Herb-Crusted Beef Tenderloin

with Red Wine Reduction

By Trace Barnett

There’s no better way to celebrate the holidays than with a show-stopping centerpiece, and this Herb-Crusted Beef Tenderloin fits the bill perfectly. Tender, juicy, and packed with flavor from a crust of fresh herbs and garlic, this dish will leave your guests raving. The accompanying red wine reduction elevates the meal with its rich, velvety finish, adding a touch of elegance to every bite.

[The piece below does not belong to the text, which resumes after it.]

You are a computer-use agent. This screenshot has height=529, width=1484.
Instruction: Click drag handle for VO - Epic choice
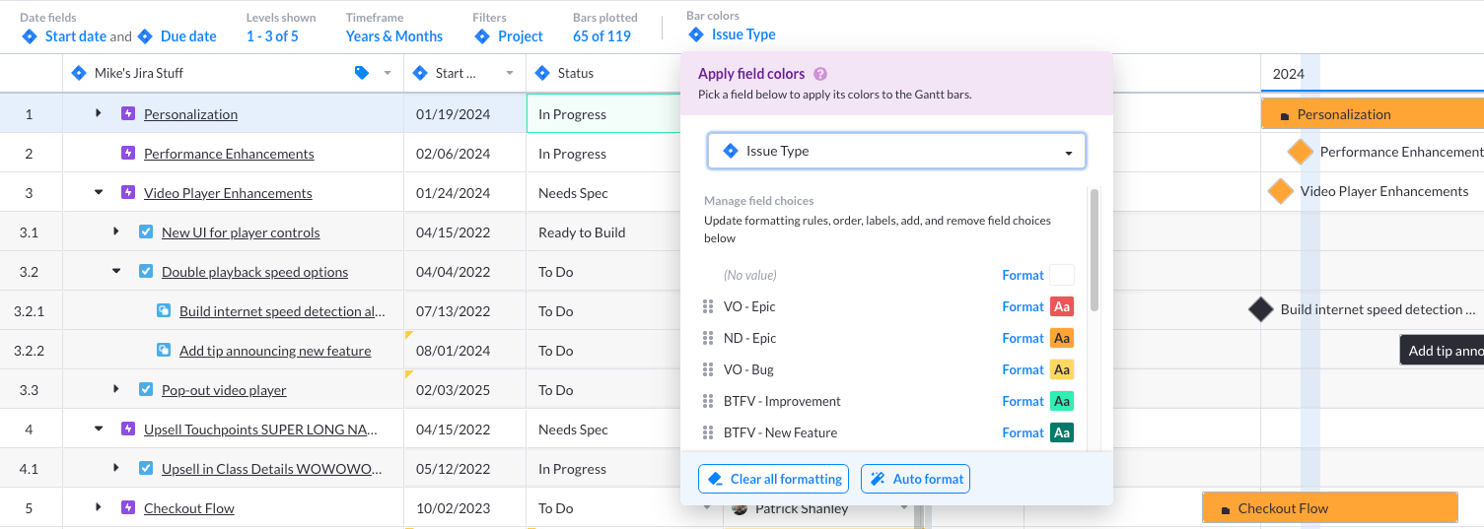tap(707, 306)
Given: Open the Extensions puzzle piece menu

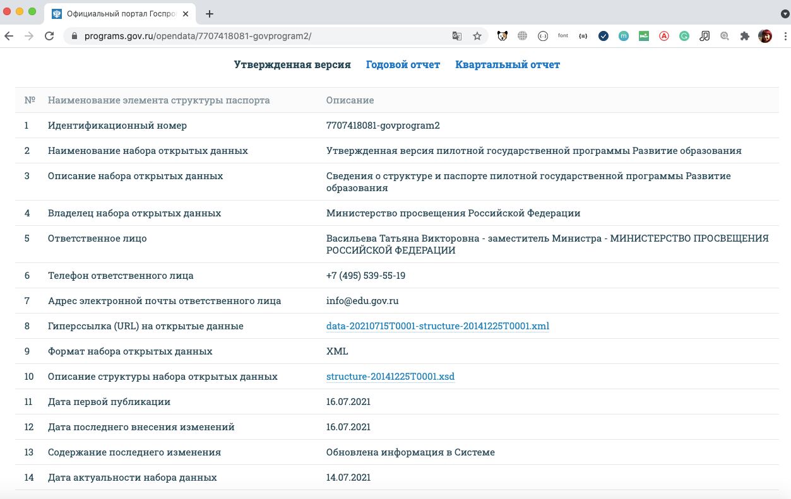Looking at the screenshot, I should tap(745, 36).
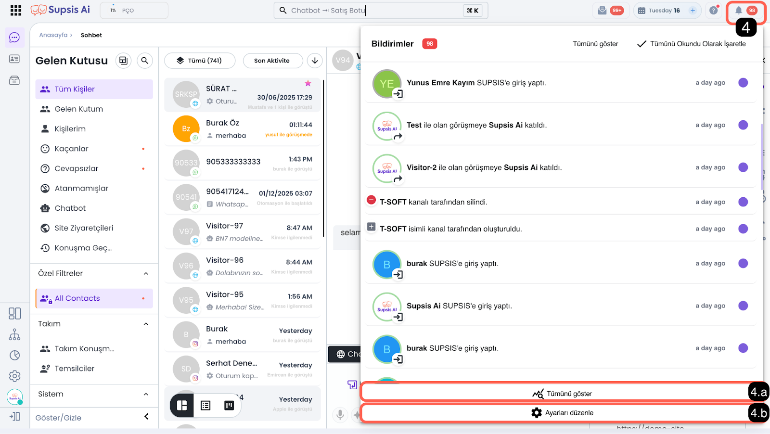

Whether you’re hosting an intimate gathering or a grand feast, this tenderloin brings warmth, sophistication, and deliciousness to your table.

Recipe

Herb-Crusted Beef Tenderloin with Red Wine Reduction

Servings: 6-8

INGREDIENTS:

• Beef Tenderloin: 3-4 lb, trimmed
• Olive Oil: 2 tbsp
• Kosher Salt: 2 tsp
• Black Pepper: 1 tsp
• Fresh Herbs (Thyme, Rosemary, Parsley): 2 tbsp each, finely chopped
• Garlic: 4 cloves, minced

For the Red Wine Reduction:
• Red Wine: 2 cups
• Beef Stock: 1 cup
• Shallots: 2, finely chopped
• Butter: 2 tbsp, cold
• Sugar: 1 tsp
• Salt and Pepper: To taste

INSTRUCTIONS:

1.Prepare the Beef Tenderloin:
• Preheat oven to 425°F.
• Pat tenderloin dry, rub with olive oil, salt, and pepper.
• Mix herbs and garlic; press onto the beef to form a crust.
2. Sear the Beef:
• Heat a skillet over medium-high heat.
• Sear the tenderloin on all sides until golden brown, about 2 minutes per side.
3. Roast:
• Transfer beef to a baking rack on a roasting pan.
• Roast until the internal temperature reaches 125°F for medium-rare (20-25 minutes).
4. Make the Reduction:
• In the skillet used for searing, sauté shallots in drippings over medium heat.
• Add red wine, scraping up bits, and simmer until reduced by half.
• Add beef stock and sugar, reducing again until thickened.
• Whisk in cold butter for a glossy finish; season with salt and pepper.
5. Serve:
• Rest beef for 10 minutes before slicing.
• Serve with the red wine reduction drizzled on top.